24. In this connection on behalf of the Appellants my attention has been drawn to Ext. 1 which is the letter of Bhabhi of the deceased. P.W. 10 is the sister of the deceased. She had Emitted that the letter (Ext. 1) has been written by his Bhabhi. This letter is very important. It is written by one Sima wife of Dilip (P.W. 12) and the daughter-in-law of P.W. 11. This letter has been addressed to Dilip. in this letter she has stated that her family members intend to falsely implicate the family members of her Tai (present Appellants) on some allegation of theft. She has also named Dabbua who is Appellant No. 2, Sandip Kumar Sharma. According to this letter there was a scheme in the family of the informant of falsely implicating the Appellants in some faise case and Sima, daughter-in-law of P.W. 11 and wife of P.W. 12 had stated about this fact to her husband. In the end she had asked her husband to come to the house and to persuade his family members not to take any such action. This letter is very important. On the basis of this letter it has been contended that the Appellants have been falsely implicated in this case since the family members of the informant were bent upon falsely implicating the Appellants in some criminal case. The authorship of this letter is not in dispute. From this it would appear that there is great force in the submission of the learned Counsel of the Appellants that they have been falsely implicated in this case and. that the alleged occurrence had taken place somewhere else. Even P.W. 13 has admitted that at one point of time he had assulted the deceased in the course of gambling. According to the Appellants the deceased was habituated to gambling and he might have been assaulted in the course of any such gambling.

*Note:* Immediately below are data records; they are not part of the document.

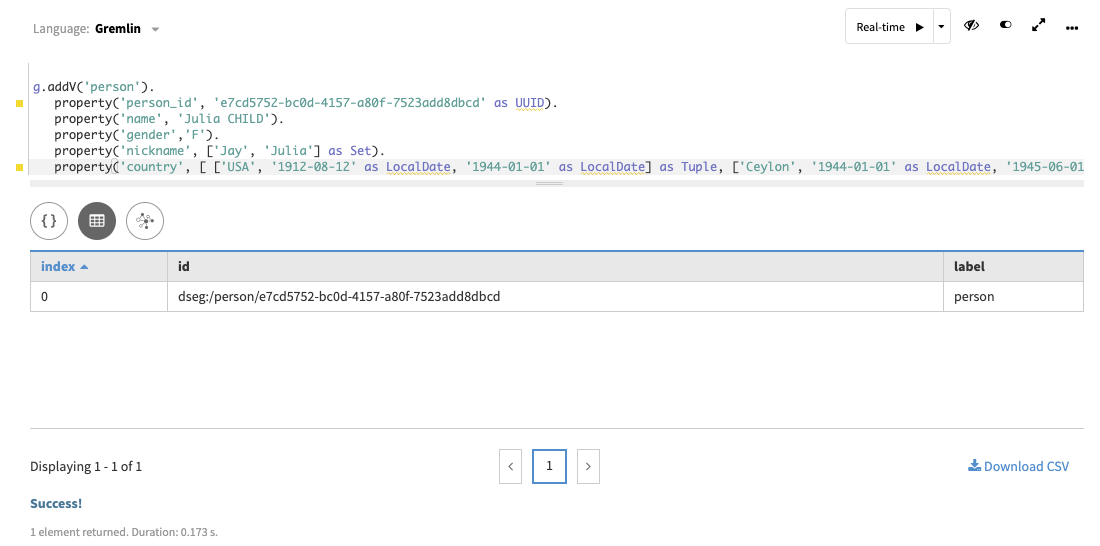Image resolution: width=1100 pixels, height=546 pixels.
Task: Expand the cell to full screen
Action: [1038, 26]
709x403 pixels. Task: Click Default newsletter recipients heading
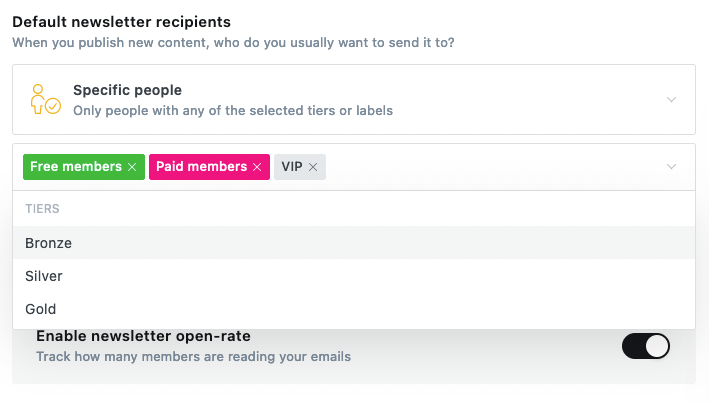point(122,22)
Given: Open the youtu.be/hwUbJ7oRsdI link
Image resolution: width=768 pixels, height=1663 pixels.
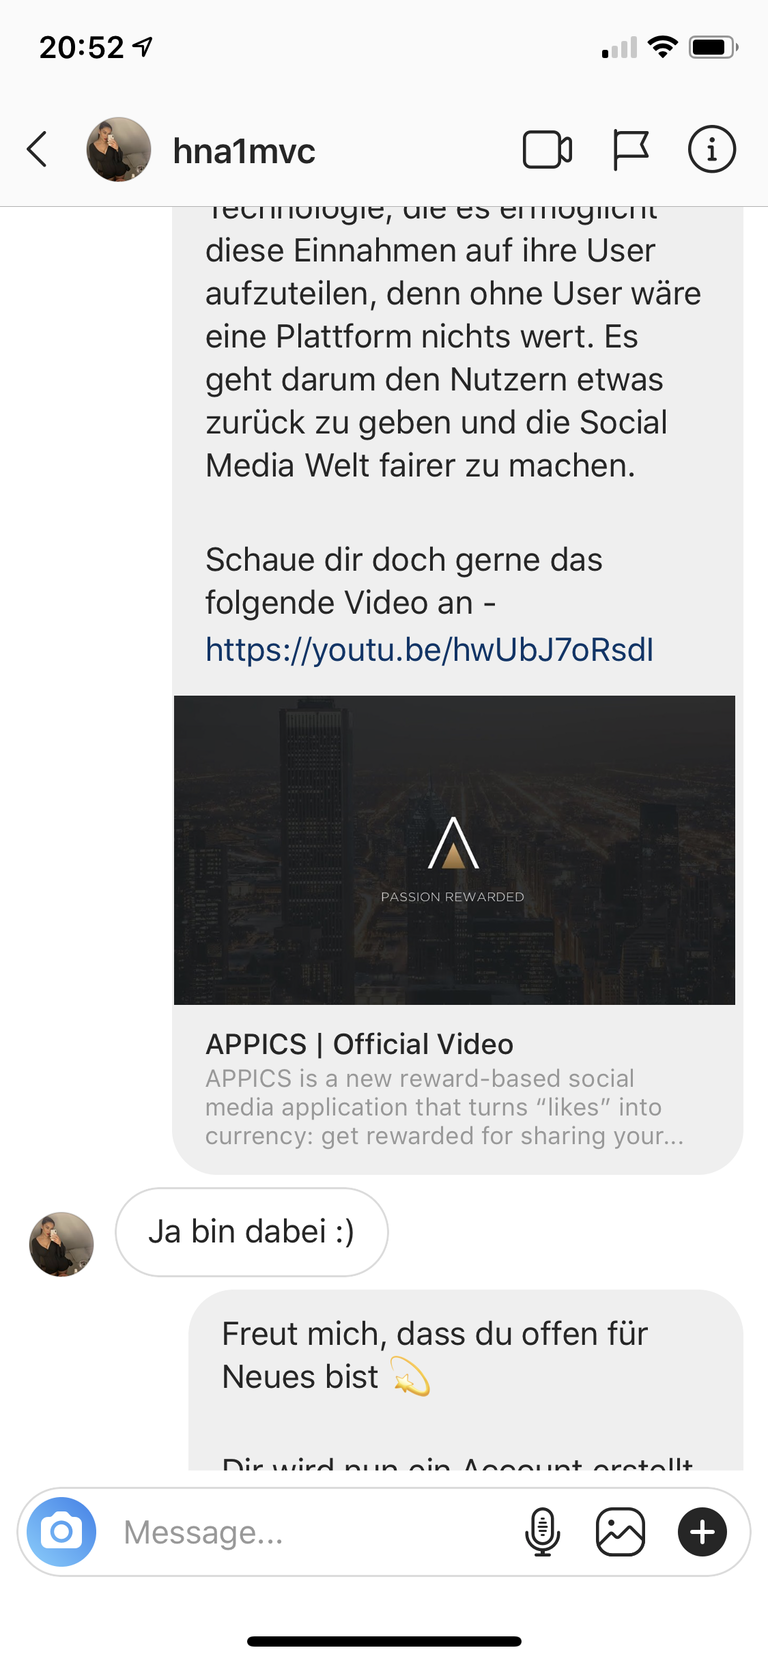Looking at the screenshot, I should (x=429, y=650).
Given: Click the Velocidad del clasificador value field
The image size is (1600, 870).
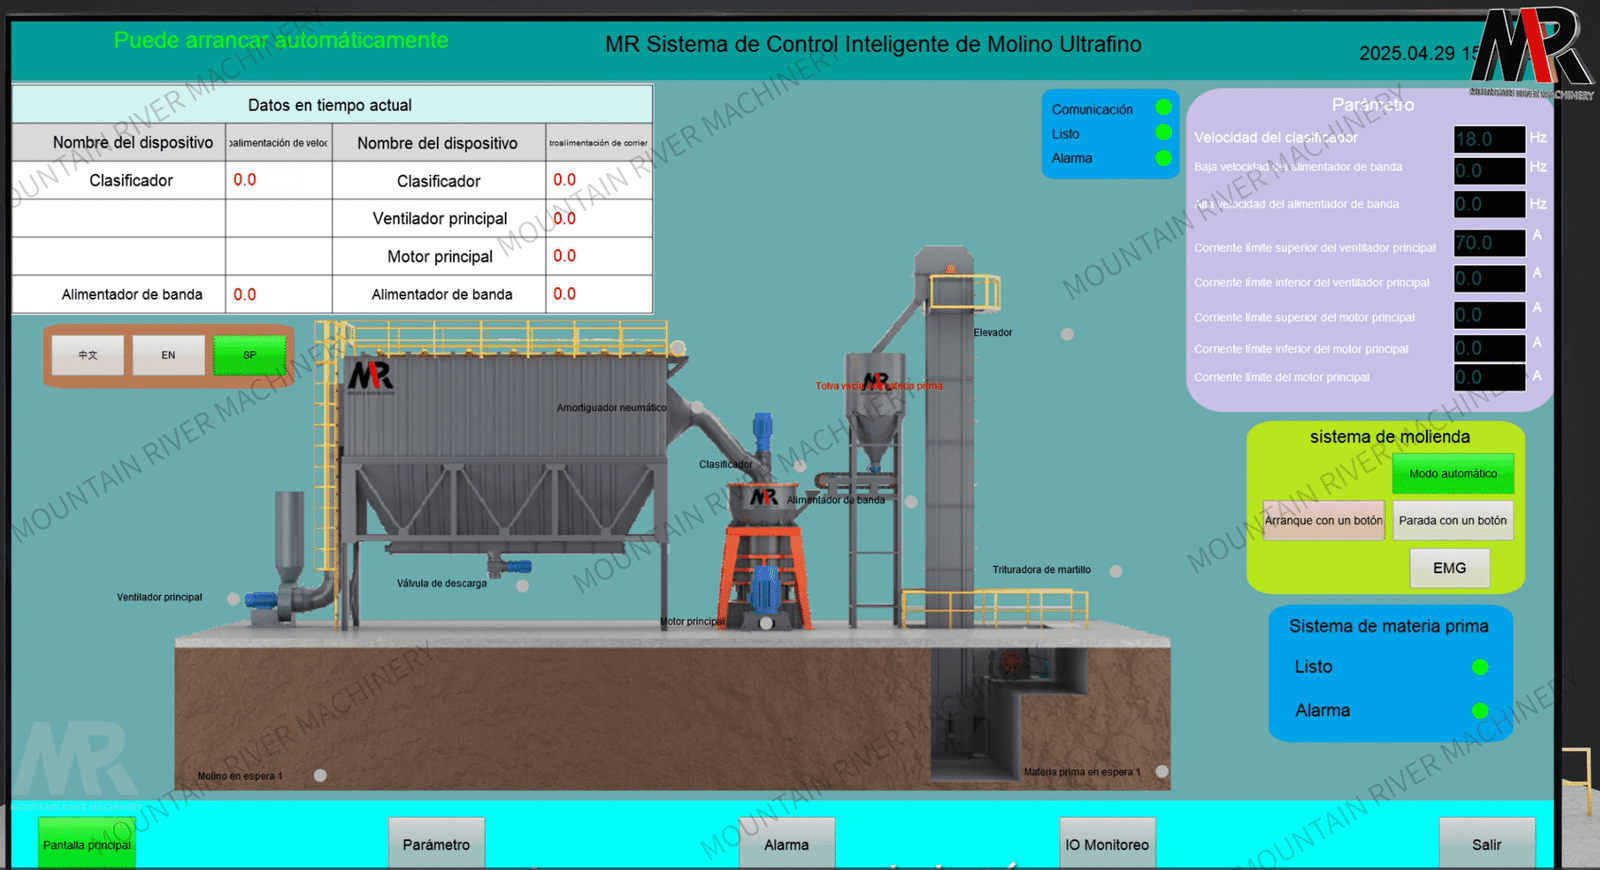Looking at the screenshot, I should (1488, 139).
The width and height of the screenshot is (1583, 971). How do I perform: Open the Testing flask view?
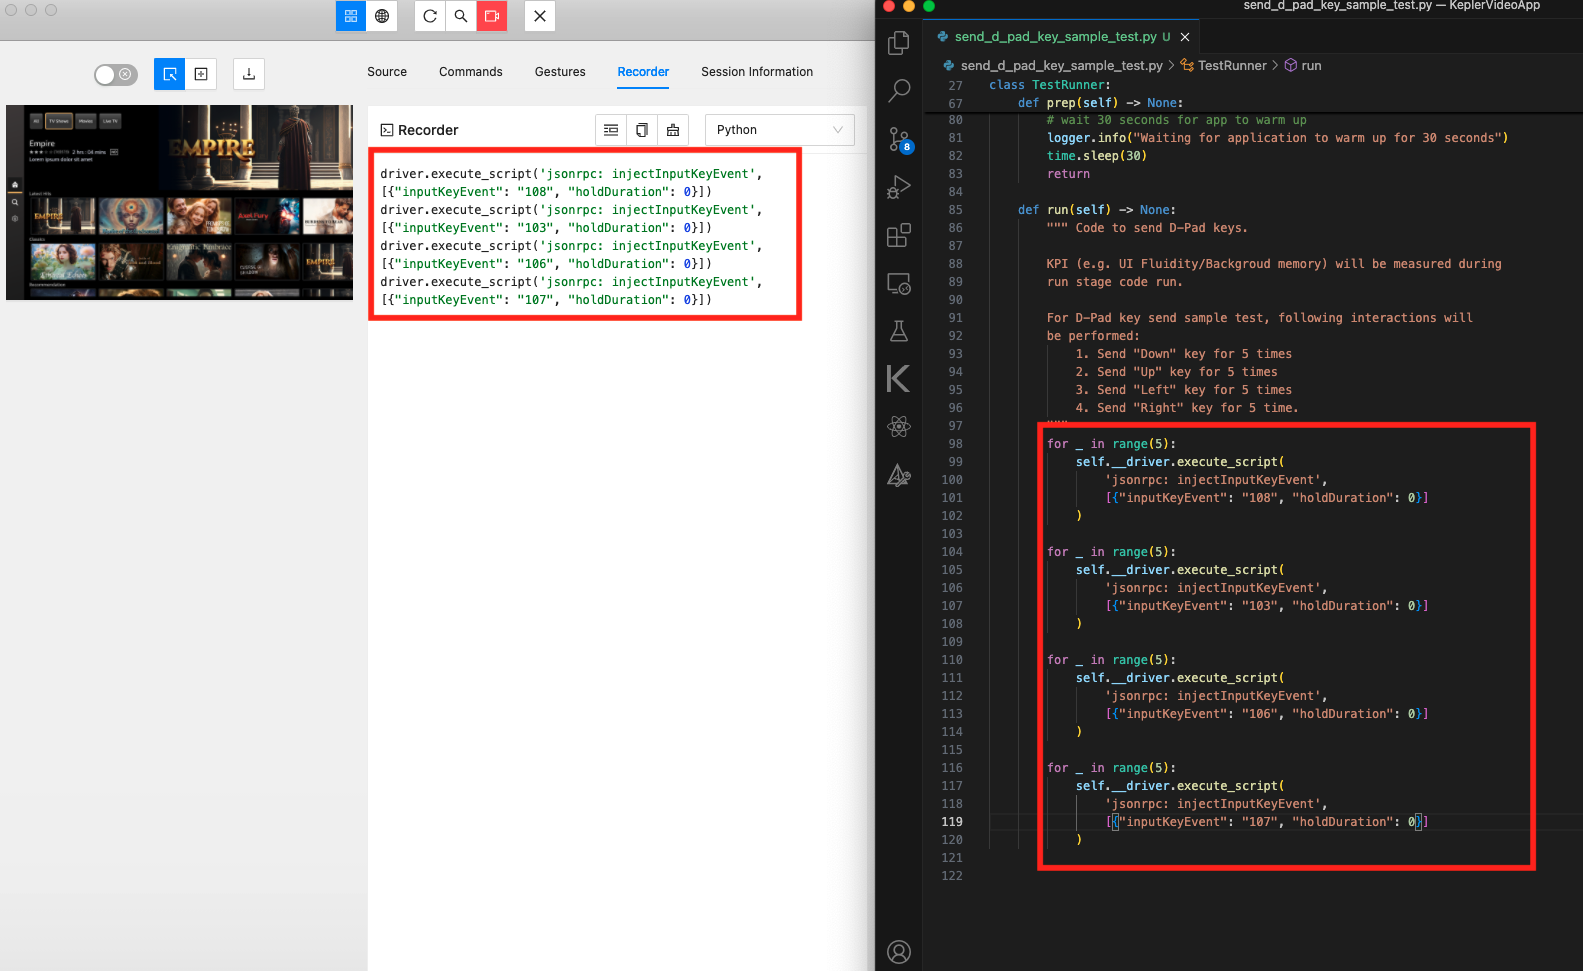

25. From the detailed discussions made above I am of the opinion that the prosecution has failed to prove its case beyond all reasonable doubts. I am also of the opinion that the prosecution has failed to prove the charges framed against the Appellants and, therefore, they are entitled to be acquitted.

26. With the aforesaid opinion I am returning this case to the Division Bench for proceeding in accordance with law. Let it be placed before the learned Judges of the Division Bench along with my above mentioned opinion.